* [À FAIRE]
• a. Répondez brièvement à ces questions sur le texte sur l'Utilité et la Valeur :
(i) Où se trouve l'Utilité dont parle Say ?
(ii) Quels besoins les produits cités permettent-ils de satisfaire ?
(iii) Qui s'est fait une arme de la confusion évoquée ?
• b. Relevez tous les produits que le texte sur l'Utilité et la Valeur donne comme ayant de la valeur.
• c. Reprenez le texte sur l'Utilité et la Valeur à la suite de sa dernière phrase.

* [TEXTE À LIRE]
----------
On ne peut pas douter que l’Utilité dont parle Say est celle qui est dans les choses. Si le blé, le bois, la houille, le drap ont de la valeur, c’est que ces produits ont des qualités qui les rendent propres à notre usage, à satisfaire le besoin que nous avons de nous nourrir, de nous chauffer, de nous vêtir.

Dès lors, comme la nature crée de l’Utilité, elle crée de la Valeur ; — funeste confusion dont les ennemis de la propriété se sont fait une arme terrible.
----------
* [DONNÉES FOURNIES]
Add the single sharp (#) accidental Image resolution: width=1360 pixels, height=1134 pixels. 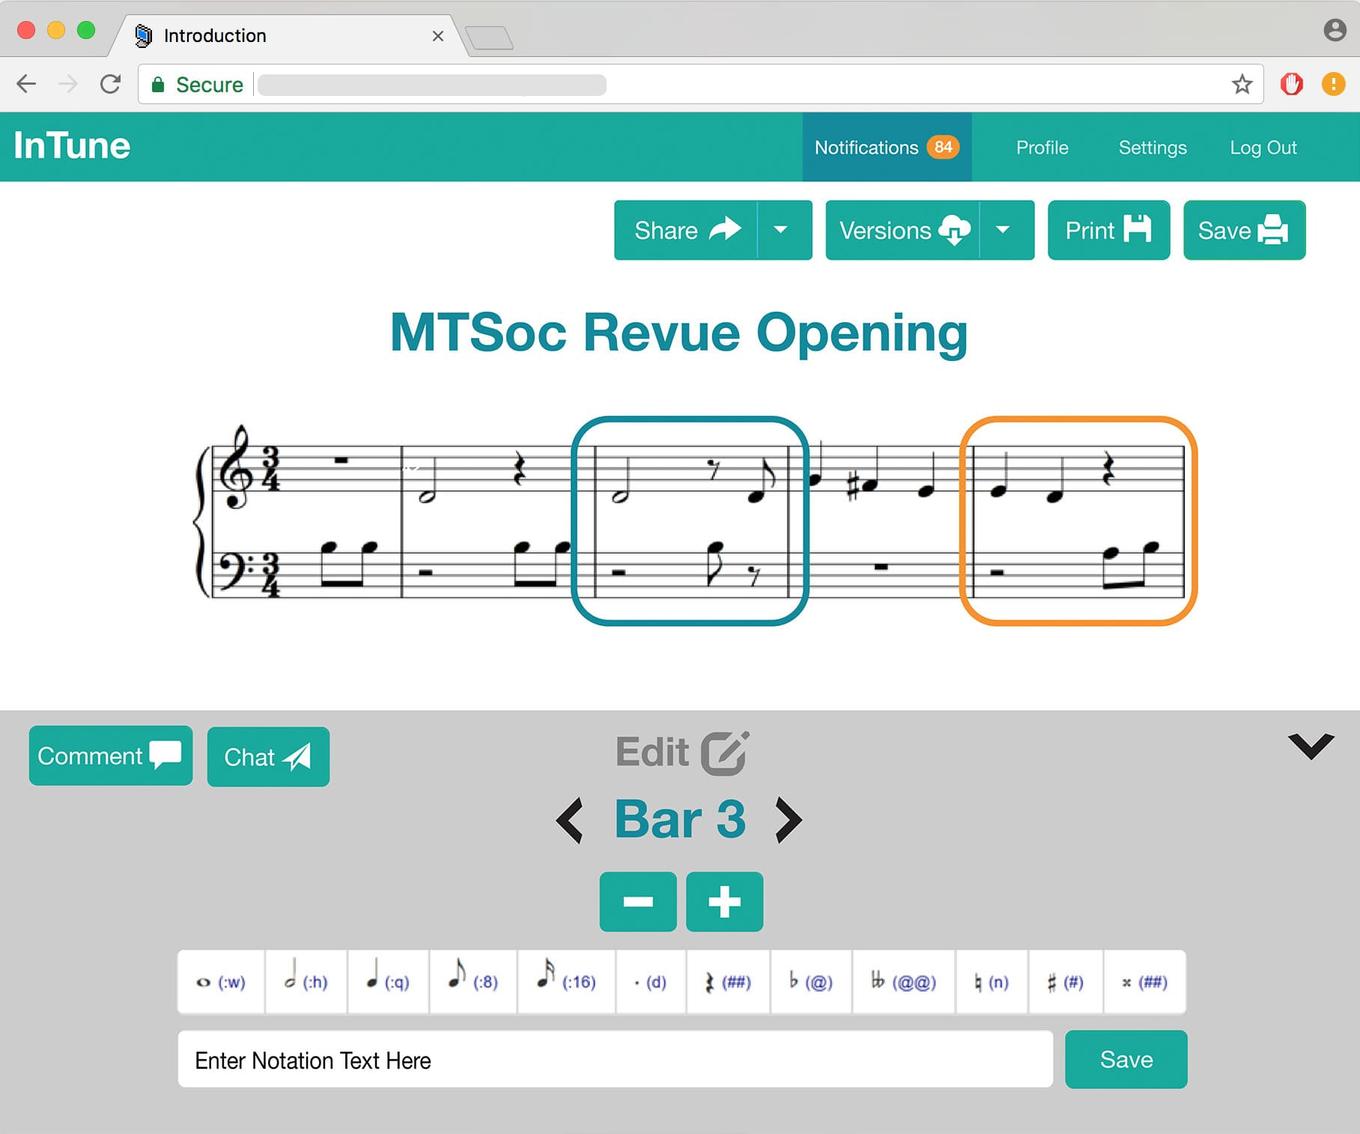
----------
* [RÉPONSES CI-DESSOUS]
• a.
(i) Elle est dans les choses.
(ii) Le besoin de nous nourrir, de nous chauffer et de nous vêtir.
(iii) Les ennemis de la propriété.

• b. Le blé, le bois, la houille, le drap.

• c.
Voilà un produit, du blé, par exemple. Je l’achète à la halle pour seize francs. Une grande partie de ces seize francs se distribue, par des ramifications infinies, par une inextricable complication d’avances et de remboursements, entre tous les hommes qui, de près ou de loin, ont concouru à mettre ce blé à ma portée. Il y a quelque chose pour le laboureur, le semeur, le moissonneur, le batteur, le charretier, ainsi que pour le forgeron, le charron qui ont préparé les instruments. Jusqu’ici il n’y a rien à dire, que l’on soit économiste ou communiste.

Mais j’aperçois que quatre francs sur mes seize francs vont au propriétaire du sol, et j’ai bien le droit de demander si cet homme, comme tous les autres, m’a rendu un Service pour avoir, comme tous les autres, droit incontestable à une rémunération.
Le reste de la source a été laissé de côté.